Nesse sentido, ou nos martirizamos porque só nos resta metade do precioso líquido, ou nos felicitamos porque ainda temos meio copo de água para beber.

Assim, quando a vida nos impõe um período de extrema dificuldade – e não há quem disso se safe –, ou o olhamos através das janelas embaçadas do pessimismo, o que, por certo, afastará qualquer laivo de esperança, ou o enxergamos por meio das lentes cristalinas do otimismo, que encontrará na filha querida da fé a sustentação necessária para enfrentá-lo e superá-lo, permitindo que saiamos dessa experiência mais fortalecidos (resiliência).

​Daí eu pergunto: Qual deveria ser o papel do escritor contemporâneo nestes tempos cinzentos da COVID – 19?

Será que aquele que detém o poder de influenciar milhões de pessoas com o seu dom teria o direito de abalar, fraquejar ou até mesmo destruir a esperança daqueles que a ela se agarram, e por ela são beneficiados, só porque se identifica com o romantismo sombrio de Poe, adora voar no pessimismo schopenhaueriano, ou foi acometido da doença da Hiena Hardy? – Oh vida, oh azar...
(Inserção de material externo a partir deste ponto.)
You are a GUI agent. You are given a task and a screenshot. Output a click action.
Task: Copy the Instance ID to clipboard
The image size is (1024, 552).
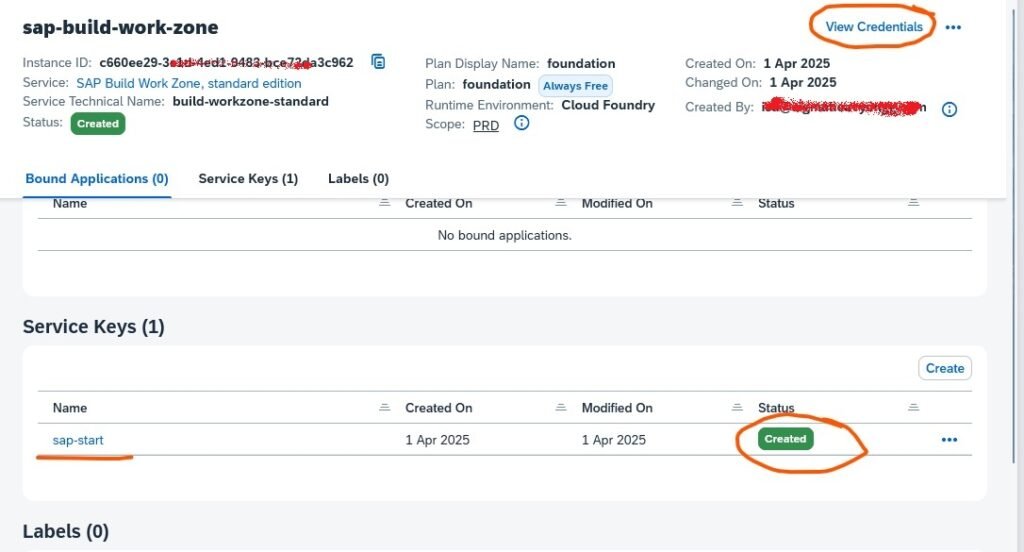[x=378, y=62]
​Fico, então, imaginando se esse autor teria a coragem de manter o seu juízo sobre a esperança, caso tivesse que aconselhar um amigo que ligasse buscando reconforto, porque sua esposa, que pela manhã já vinha sentindo dificuldades para respirar, teve que ser entubada às pressas no final do dia por causa do novo vírus?

​Mas como existe louco para tudo, não ficaria chocado se ele, além de manter o seu ponto de vista, ainda achasse oportuno citar Bacon como arremate. – “A esperança é um bom almoço, mas uma péssima ceia.”

Ora! É justamente nestes tempos de pandemia que o escritor tem o dever moral de soerguer, de sustentar, de fortalecer e de estimular os seus leitores a seguirem adiante, esperançosos!

E note, leitor amigo, que ao defender essa postura, não estou rendendo graças a nenhuma síndrome de Poliana.

Apenas que o momento atual pede à literatura que defenda, que estimule e que difunda aquela que, no dizer de Grácia da Cunha Matos, “... é necessária ao coração como o sol à existência das flores.”

Por isso, que tal se enaltecermos, e com um belo sorriso no rosto, que no dia em que escrevo esta crônica, mais de trinta e dois milhões de infectados no mundo já conseguiram recuperar-se daquela virose e estão a salvo em seus lares? que tal se frisarmos que, ao contrário do que acontecia há bem pouco tempo, quando eram necessários cerca de quatro anos para que criassem uma vacina, hoje, em menos de um ano! mais de um laboratório já alcançou a última fase de testes à nova cura? que tal se enfatizarmos que, graças à possibilidade de flexibilização das medidas restritivas de direitos, muitas das atividades econômicas já estão funcionando, e, por força disso, estamos retornando para os nossos empregos?

Ou talvez fosse mais útil aos nossos espíritos que nos prendêssemos ao outro lado da moeda, àquele que faz da desesperança o seu triunfo, a sua meta, o seu ganha-pão?

Sinto muito, mas não posso crer seja esse o melhor dos caminhos.

Mas se ainda houver quem vacile, ouso apresentar esta última questão: Como gostaríamos que nossos filhos atravessassem este momento, descrentes ou esperançosos?